Alza la posta in gioco Italo Calvino in Se una notte d’inverno un viaggiatore puntando tutto sulla metaletterarietà. Messe da parte le convenzioni, parla direttamente al suo lettore e gli dà delle vere e proprie istruzioni per l’uso del libro.
Stai per cominciare a leggere il nuovo romanzo Se una notte d’inverno un viaggiatore di Italo Calvino. Rilassati. Raccogliti. Allontana da te ogni altro pensiero. Lascia che il mondo che ti circonda sfumi nell’indistinto. La porta è meglio chiuderla; di là c’è sempre la televisione accesa. Dillo subito, agli altri: «No, non voglio vedere la televisione!» Alza la voce, se no non ti sentono: «Sto leggendo! Non voglio essere disturbato!» Forse non ti hanno sentito, con tutto quel chiasso; dillo più forte, grida: «Sto cominciando a leggere il nuovo romanzo di Italo Calvino!» O se non vuoi non dirlo; speriamo che ti lascino in pace.

In medias res comincia invece, La metamorfosi di Franz Kafka. Il fattaccio è già successo e noi lettori non abbiamo altra urgenza che quella di andare avanti. Vogliamo capire e superare così il disgusto che questo incipit ha suscitato in noi.

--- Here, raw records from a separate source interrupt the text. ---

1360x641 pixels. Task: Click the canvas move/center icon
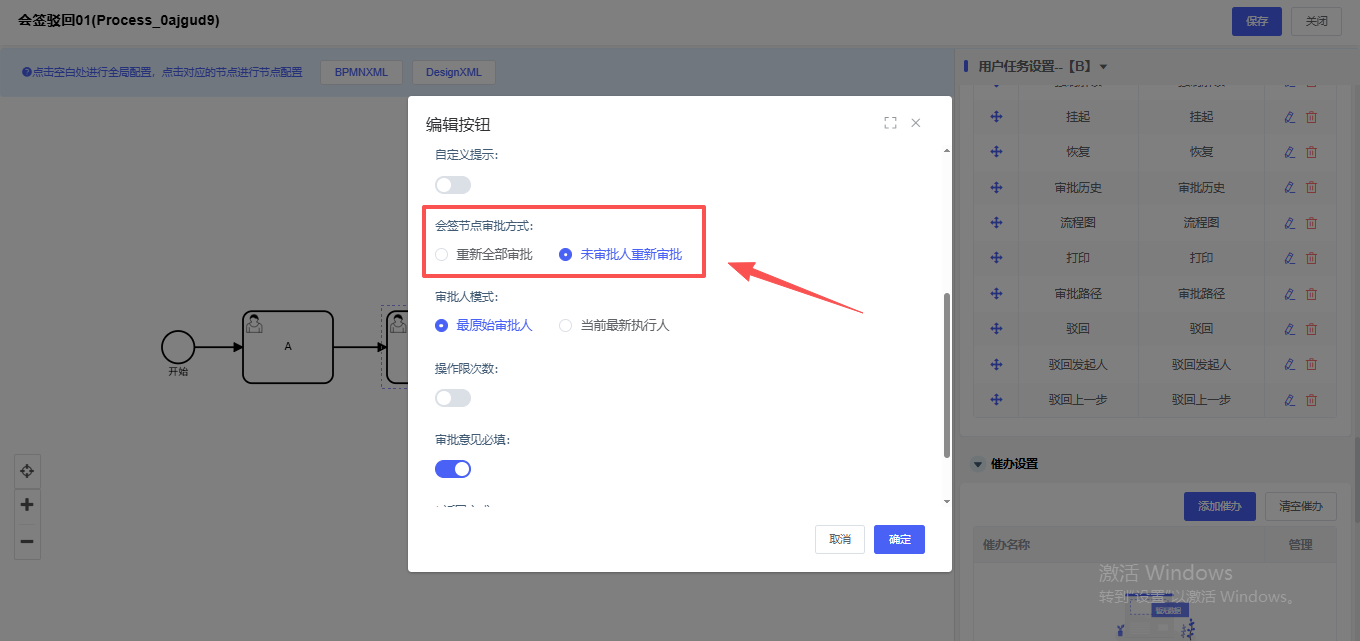[27, 470]
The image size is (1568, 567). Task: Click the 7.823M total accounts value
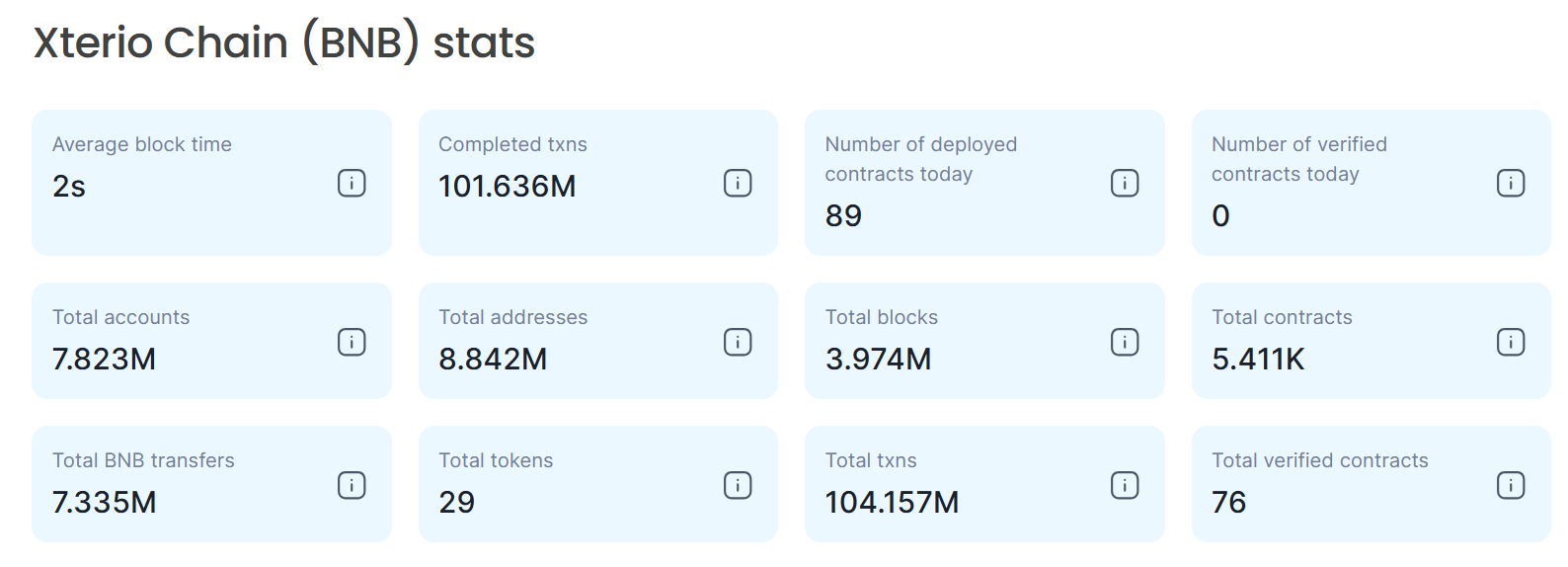tap(104, 360)
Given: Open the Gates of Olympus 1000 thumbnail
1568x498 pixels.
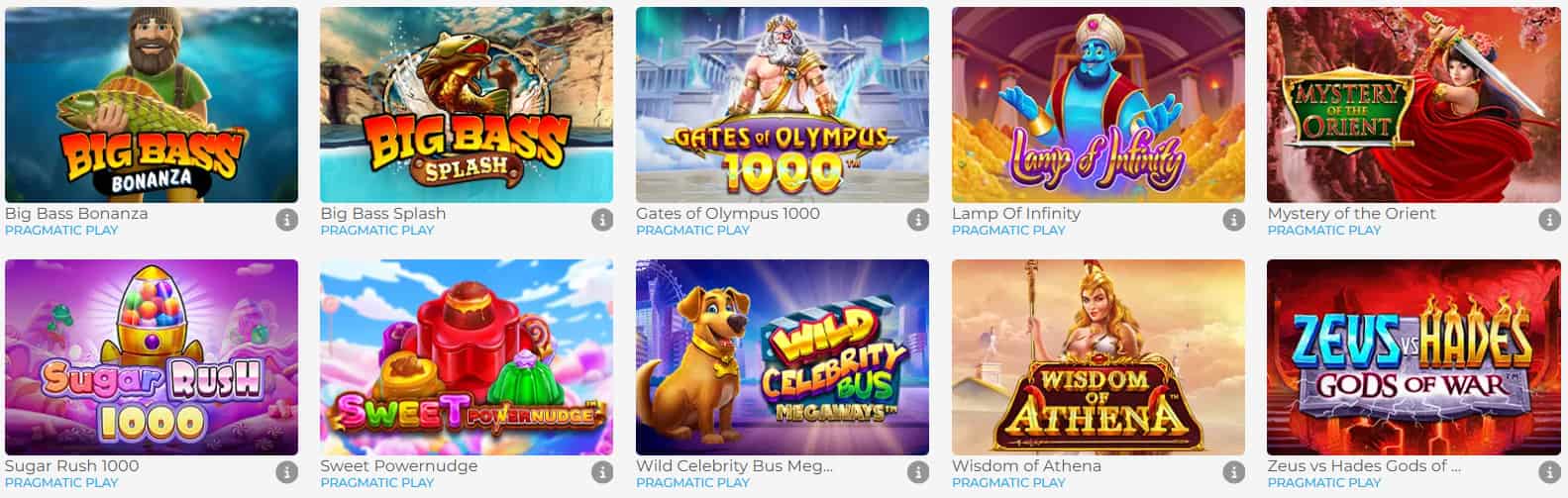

Gregorio Samsa, svegliatosi una mattina da sogni agitati, si trovò trasformato, nel suo letto, in un enorme insetto immondo.

Questi che vi ho proposto sono solo alcuni degli incipit che io amo maggiormente e che magari potete prendere a modello. Quali sono invece i vostri preferiti? Postateli pure tra i commenti, magari spiegando perché li considerate significativi.